I find I couldn't disagree more. I hope you will forgive my candor.
John H wrote:The sources allow us to gain that experience from what was written rather than re-creating it by constant fighting with the weapons. When you combine the fighting and the knowledge written down, you get the most efficient way to learn when you don’t have an experienced teacher.
What you fail to understand is that the historical sources represent many generations
of fighting knowledge derived during a time when the fighting was being used for real. Each of those facts are equally important. We have already had generations play-fighting and they never came anywhere near the historical techniques, many of which are very counter-intuitive. We would no more have figured these out from a lifetime of fighting in SCA or LARP combat any more than a thousand monkeys typing on typewriters for 50 years will come up with King Lear.
But once these same guys get old and start teaching, they shouldn’t ever need to bring up the texts in their classes. When a student questions them they can reference that they have used it many times and it works or they can demonstrate on that student. Only when those students start to exceed their teachers or wish to teach themselves, will the texts be needed.
This is based on the assumption that by the time the current best fighters get old (many of them already are) we will basically know all, or a substantial amount of, the fighting systems which are in the manuals. I think this is extremely unlikely, and I believe the most effective teachers will continue to be those who make use of the books early and often... and their clubs will benefit as much as the individual students will when new insights into these cryptic writings and images will emerge from fresh eyes. I also personally think it's going to be a couple of generations before we have really come close to emulating the techniques in at least the older (pre-17th Century) manuals. But I admit this is purely a guess on my part.
As to tournaments/fights: fights are won with basics, not fancy advanced techniques. IMO this is why we only see basics in the later military manuals. Plays or techniques are specific responses to specific actions. Two seasoned fighters who both know those techniques will generally not get into those situations while they try to put the other guy in that situation. I tend to see more advanced techniques when one fighter is completely outclassed by the other guy and he can ‘show off.’
I disagree with this categorically. The reason that later military manuals only covered basics (and focused on simple weapons) is because they were for training conscripts and institutionally taught professionals who would fight in large armies of relatively unskilled (and inexpensive) combatants. In other words, cannon fodder. There is nothing more sophisticated or better about later training manuals, it just represents something that is meant to be taught to a 19 year old kid over the course of 6 weeks versus something which would be learned by a man over the course of a lifetime. An analogy would be for training a Combat Medic vs. a Doctor. You may have more use for larger numbers of Medics on the battlefield in say, World War 1, but it doesn't mean the Medic is more sophisticated than a brain surgeon or a cardiologist.
Techniques in the tournament circuit are getting more sophisticated already, just in the last 5 or 6 years that we have had large international tournaments. This trend will continue as the quality of the entry level fencers increases.
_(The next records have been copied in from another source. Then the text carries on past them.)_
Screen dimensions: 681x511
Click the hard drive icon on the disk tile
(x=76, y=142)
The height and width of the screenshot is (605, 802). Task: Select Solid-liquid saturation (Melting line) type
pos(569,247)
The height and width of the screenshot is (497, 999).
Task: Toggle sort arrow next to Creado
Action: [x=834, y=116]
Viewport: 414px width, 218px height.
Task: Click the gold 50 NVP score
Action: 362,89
And while I agree in casual sparring you will sometimes see an experienced fencer performing advanced techniques on newbies to show off, (and I realize I'm kind of contradicting what I wrote above) personally I have seen that in the tournaments, the opposite of what you describe is often true. Newbies can be most reliably defeated using simple techniques, cut their legs or their hands for example because they aren't covering or they can be easily feinted. Experienced fencers fighting more closely aligned with historical techniques pose problems which sometimes requires more sophisticated solutions. I think this is why you often see a 'cleaner' and 'better looking' fight between two experienced guys compared to an experienced guy fighting a newby.
In terms of technique progression I think the higher echelon of competitive fencers are still only going 1 or 2 levels deep most of the time, occasionally rising to maybe 3 levels. Most people are still in the 0 to 1 ... i.e. they don't even have the opening techniques correct most of the time, both in terms of those physical movements and those pesky "theories of when and how to use them" which many people skipped over in the enthusiastic early days of HEMA looking for the 'cool stuff', but are returning to by necessity today, and finding answers to the questions which derive from the tournament circle.